_Passage shown_:
Designs like the AP-7 are lightweight boards that contain about four pounds less aluminum than ours, resulting in less strength

They use thin, inexpensive plywood and rivet it to the aluminum superstructure to regain rigidity. This plywood is often only 11 millimeters thick and contains cheap glue. Some even rivet the plywood on the corner edges because the glue quality is so poor, others paint the edge with sealers to slightly extend the boards lifespan. Sealing the edges makes sense, but it is no replacement for quality materials and construction.

Example of cheap plywood showing riveted corners and thin plies.

They use two-piece hooks, which clearly distinguish this type of board and should be avoided. When dropped, they are only one quarter the strength of our robust one piece hooks.

Aluminum Plywood Scaffolding Walkboard

Our hooks, I-beams, and ribs are all substantial and sturdy. The bolts we use are large and we secure them with custom, giant, nylon locking nuts.

Our ribs are patterned after the best designs in the business, with added thickness and increased radius for superior strength. Yes, it costs us more to manufacture our board this way, but we believe it’s worth it.

Everyone wants the strongest walkboard possible underneath them when high in the air on scaffolding.

Scaffolding towers with walkboards high in the air.

Reason 2: Modularity

Our board is modular — this is very important! Modular means any damaged part can be replaced in minutes. For our boards, this is accomplished with common hand tools. 

How modular can a board be when it’s held together with rivets and the support rib tubes are hydraulically pressed together? When you damage that board, what will you do? Well, you throw it away.

It is a major hassle to replace any part on their board. Consider the following scenario: 

Say you want to replace the hook. You drill the rivets out, go to the hardware store and buy replacement rivets that you hope will be the same size as the original hole (but probably won’t).

Next you rivet the new hook in place, which will initially be tight from the rivet tool’s tension. You’ll soon find that it goes loose, because the rivets never seem to fit as well after replacement. What a mess!

Worse news is that when someone drops one of these boards, a common occurrence, the hook bends and the main I-beam also deflects. If this happens to you, you’ll wish you had a sturdier, modular walkboard.

_Dataset extract_:
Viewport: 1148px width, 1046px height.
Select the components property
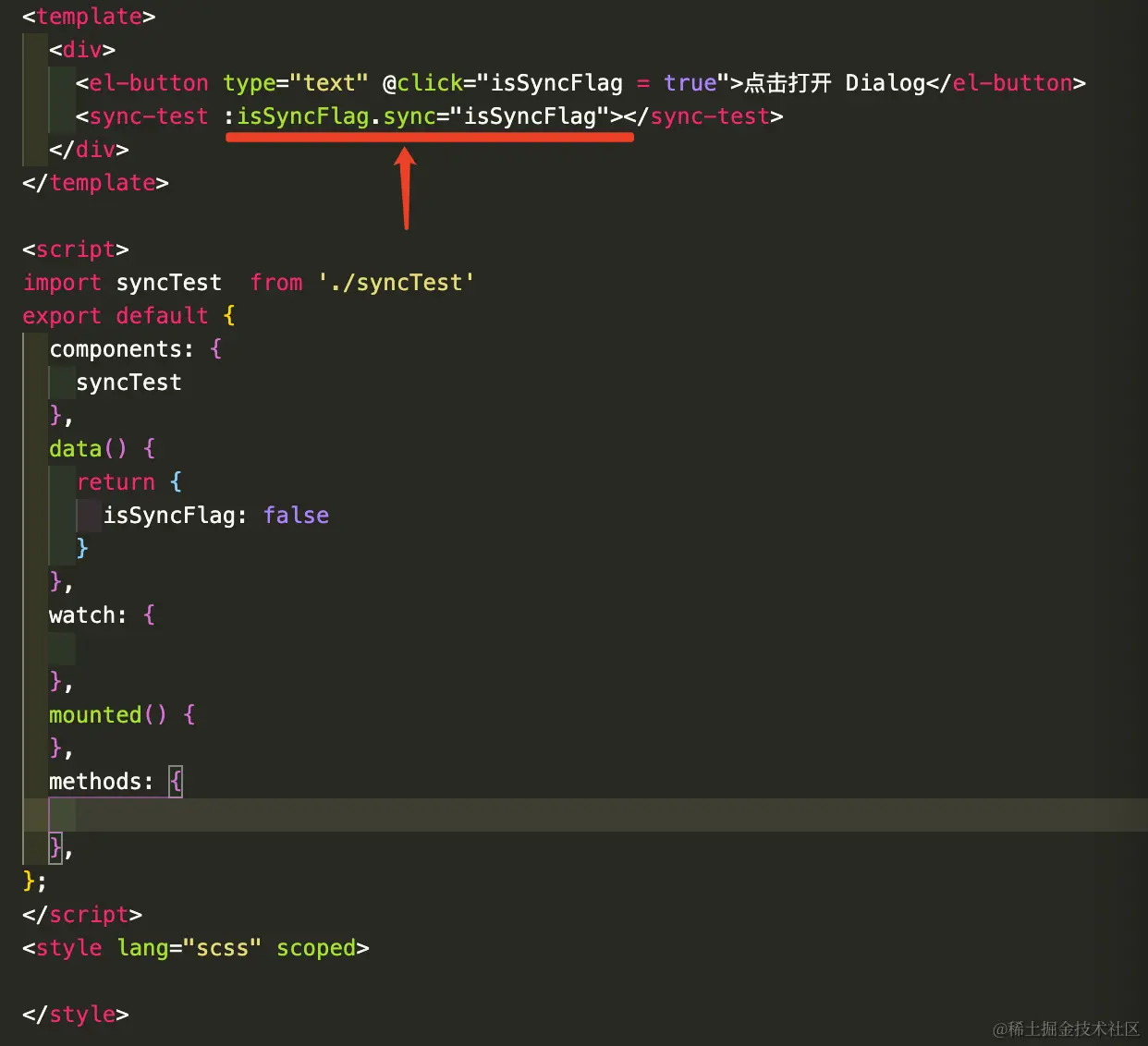click(x=120, y=348)
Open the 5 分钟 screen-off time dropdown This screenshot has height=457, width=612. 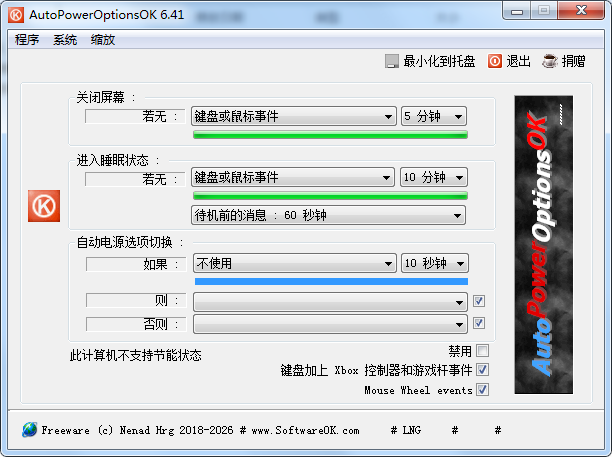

_Description of the task_:
Reproduce the scaffolding walkboard text from above word for word, in full.

_Output for this task_:
Designs like the AP-7 are lightweight boards that contain about four pounds less aluminum than ours, resulting in less strength

They use thin, inexpensive plywood and rivet it to the aluminum superstructure to regain rigidity. This plywood is often only 11 millimeters thick and contains cheap glue. Some even rivet the plywood on the corner edges because the glue quality is so poor, others paint the edge with sealers to slightly extend the boards lifespan. Sealing the edges makes sense, but it is no replacement for quality materials and construction.

Example of cheap plywood showing riveted corners and thin plies.

They use two-piece hooks, which clearly distinguish this type of board and should be avoided. When dropped, they are only one quarter the strength of our robust one piece hooks.

Aluminum Plywood Scaffolding Walkboard

Our hooks, I-beams, and ribs are all substantial and sturdy. The bolts we use are large and we secure them with custom, giant, nylon locking nuts.

Our ribs are patterned after the best designs in the business, with added thickness and increased radius for superior strength. Yes, it costs us more to manufacture our board this way, but we believe it’s worth it.

Everyone wants the strongest walkboard possible underneath them when high in the air on scaffolding.

Scaffolding towers with walkboards high in the air.

Reason 2: Modularity

Our board is modular — this is very important! Modular means any damaged part can be replaced in minutes. For our boards, this is accomplished with common hand tools. 

How modular can a board be when it’s held together with rivets and the support rib tubes are hydraulically pressed together? When you damage that board, what will you do? Well, you throw it away.

It is a major hassle to replace any part on their board. Consider the following scenario: 

Say you want to replace the hook. You drill the rivets out, go to the hardware store and buy replacement rivets that you hope will be the same size as the original hole (but probably won’t).

Next you rivet the new hook in place, which will initially be tight from the rivet tool’s tension. You’ll soon find that it goes loose, because the rivets never seem to fit as well after replacement. What a mess!

Worse news is that when someone drops one of these boards, a common occurrence, the hook bends and the main I-beam also deflects. If this happens to you, you’ll wish you had a sturdier, modular walkboard.